**Text shown**
The scene, some baddy has Captain Kirk a phaser point.  Sometimes our heroic captain successfully disarms his captor, other time he doe not even try.  Rarely is it that he tries and fails, yet alone, gets vaporized. 

How to model this in games.  Some form of Degrees of Failure/Success mechanic.  Now D&D does not really model this approach and whit a d20 based resolution system, its probably for the best, though Mutants and Masterminds seems to make it work..  The closest it comes is the convention that something special happens on "Natural" 1s and 20s.

Not wanting to add more mechanics, I have settled to taking a more philosophical apprach to the idea.

Success = Success, you did what you were trying to do.  Ex. You disarm the opponent.

Nat 20 = Success, and a little bonus depending on the circumstances.  Ex. You disarm the opponent and end up with the weapon, or do it quickly and quietly enough no one hears.

**Records**

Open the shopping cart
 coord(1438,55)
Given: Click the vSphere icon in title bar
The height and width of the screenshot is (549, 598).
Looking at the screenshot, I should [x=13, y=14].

**Parts of the exercise**
(1) Please copy the rows above line for line, keeping every character as it appears.
(2) Pick up the post on degrees of success and failure right after its last sentence and keep writing it.

**Answers for the exercise**
(1)
Open the shopping cart
 coord(1438,55)
Given: Click the vSphere icon in title bar
The height and width of the screenshot is (549, 598).
Looking at the screenshot, I should [x=13, y=14].

(2)
Close Failure (within 5 or so) = Failure, no harm no foul. Ex. You try to move to disarm your opponent, but its clear it wont work and you take no action, go unnoticed.

Large Failure = Failure, with additional consequences.  Ex. You try to disarm your opponent, and they notice and may retaliate.

Nat 1 = Failure, with bad consequences.  Ex. You try to disarm your opponent, and a struggle ensues, they shoot, or want to knock you out now.

Its less a rule, and more of a fun thing to keep in mind to make consequences interesting beyond just roll dice pass/fail.